When I got home I got a text asking me to ring the surgery about a letter.  I dialed the number. The answering system told me first that if I were dying I should ring off and try 999.  I was also asked to think about whether a pharmasist or other such professional might not be more appropriate for my circumstances. Then there was the message about recording for training purposes and the reminder that staff should be treated with respect.  Was there a veiled threat that if they weren't then the sh*t would be beaten out of me or is that my overactive imagination.

Next we got down to my options.  If my call is about X then press 1 etc until "If you are ringing about a non NHS letter press 6".  That's me so I hit the key.  The system advised me that I should put my request in writing and give two weeks notice. Then it rang off.

I started again, skipped over option 6, hit the 7 and at last got a human being.  I don't know who she was but I repeated my tale.  "You'll have to pay."  "I realise that."  It seems they want the  dosh up front.  I'm offered the choice of paying into their bank online or in cash at the surgery.  I say that I live only five minutes away and will pop round there and then with the cash.  It's £45. I proffer £50.  They have no change.  I say "keep the change, if I can't get into Japan much more than that will have gone down the swanee.  Thus ended visit 4.

Monday 27th.  Two days to lift-off.  "It's with the doctor."  But not with me I point out and time is short. A reminder is despatched electronically to the doc.  I go home.  Visit 5 is over.

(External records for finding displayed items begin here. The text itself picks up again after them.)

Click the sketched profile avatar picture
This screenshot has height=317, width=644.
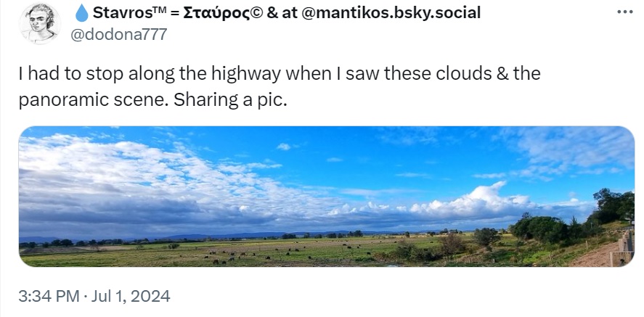(x=39, y=23)
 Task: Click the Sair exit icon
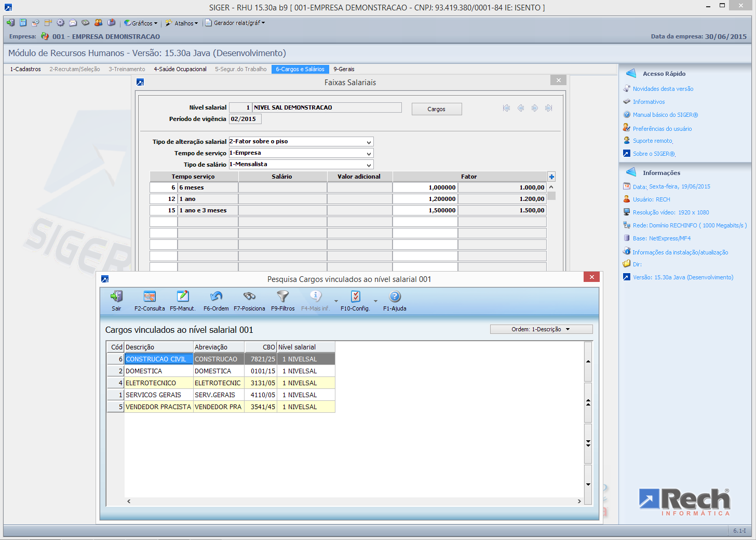[116, 297]
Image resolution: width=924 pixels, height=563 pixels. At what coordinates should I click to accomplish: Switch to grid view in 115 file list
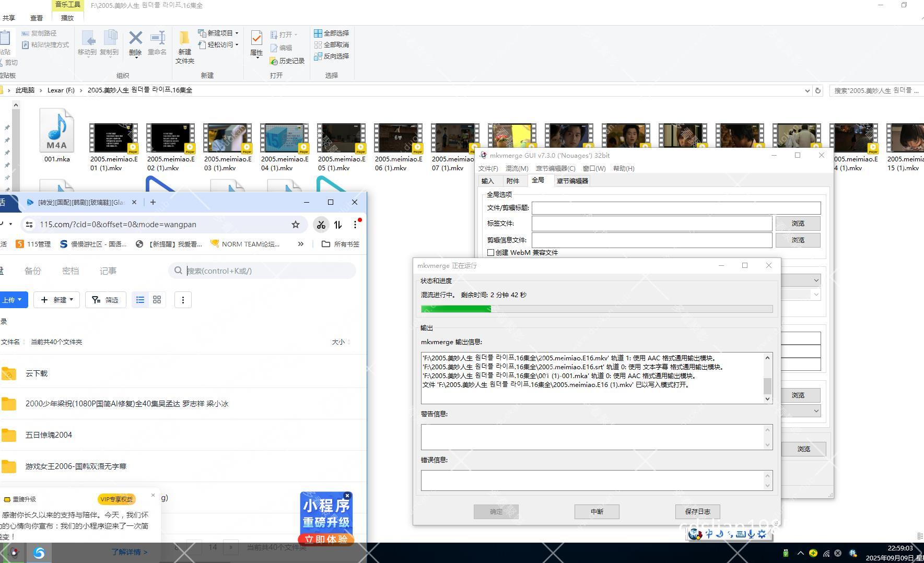pyautogui.click(x=157, y=300)
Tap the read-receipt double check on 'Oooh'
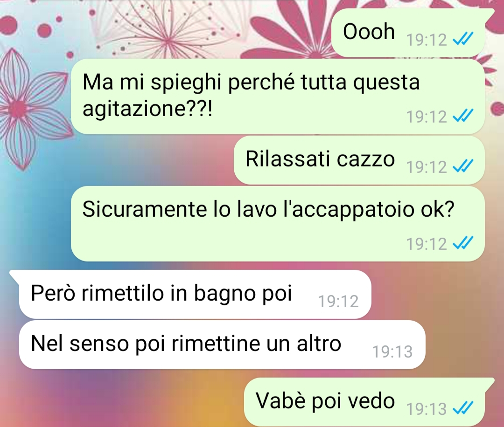504x427 pixels. click(462, 39)
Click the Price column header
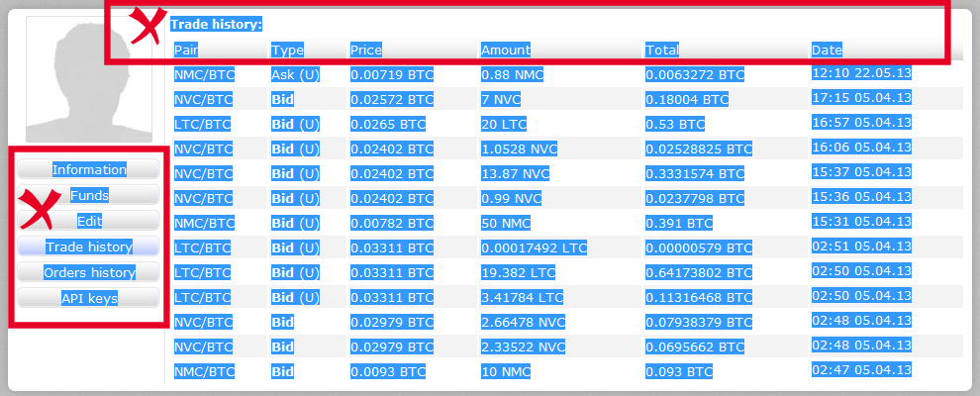Viewport: 980px width, 396px height. [x=365, y=50]
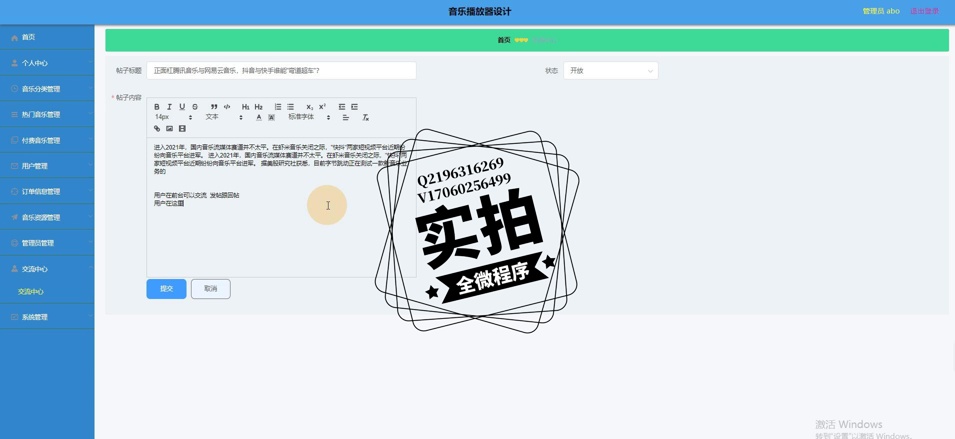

Tuesday 28th.  It's still with the doctor.  "Have I paid?"  "Yes"  "I can't see it on the system." Now unusually precient, in running over in my head what could go wrong I had envisaged this sort of scenario so not only had I kept the receipt I had it with me.  "I'll wait" I said.  A low key conversation between receptionist and doctor shortly afterwards when he was free from a consultation.  I caught my name and sensed that she was telling him that I was clearly pissed off but manfully controlling my impulse to wreak havok.  "No point in waiting, he'll definitely have it by the end of the day."  That's 6 o'clock and we agree I'll come back at 5.30.  Thus ends visit  6.

Half past five on the dot I am there.  We exchange smiles and chit chat.  Time passes. More smiles.  At five to six Sam, for that is the doctor's name, enters reception.  I remember him from the years before Covid when surgery visits could be made at what seems now like a moment's notice.  He's wearing those lovely blue scrubs from "This is going to hurt."  He hands her a letter.  She passes it to me.  Visit 7 is topped out with success.

The other little medical story is about Covid.  Japan is still not quite done with restrictions.  The fully vaccinated can enter freely.  I've had five jabs so that is surely me.  But!  To prove this fully vaccinated status you are asked to present a certificate showing three vaccinations using one of a range of acceptable vaccines.  Now NHS Scotland provides a certificate saying you've had X but showing details of only the last two.  The app on my phone has details of all five but it's not a certificate is it?

I decide to take the unvaccinated route, a negative PCR test taken no more than 72 hours before departure. Booked and paid for (what's £65 these days) online on Sunday, up to Frederick Street on Monday, throat and nose swabbed, test result received a few hours later and uploaded during online check-in on Tuesday.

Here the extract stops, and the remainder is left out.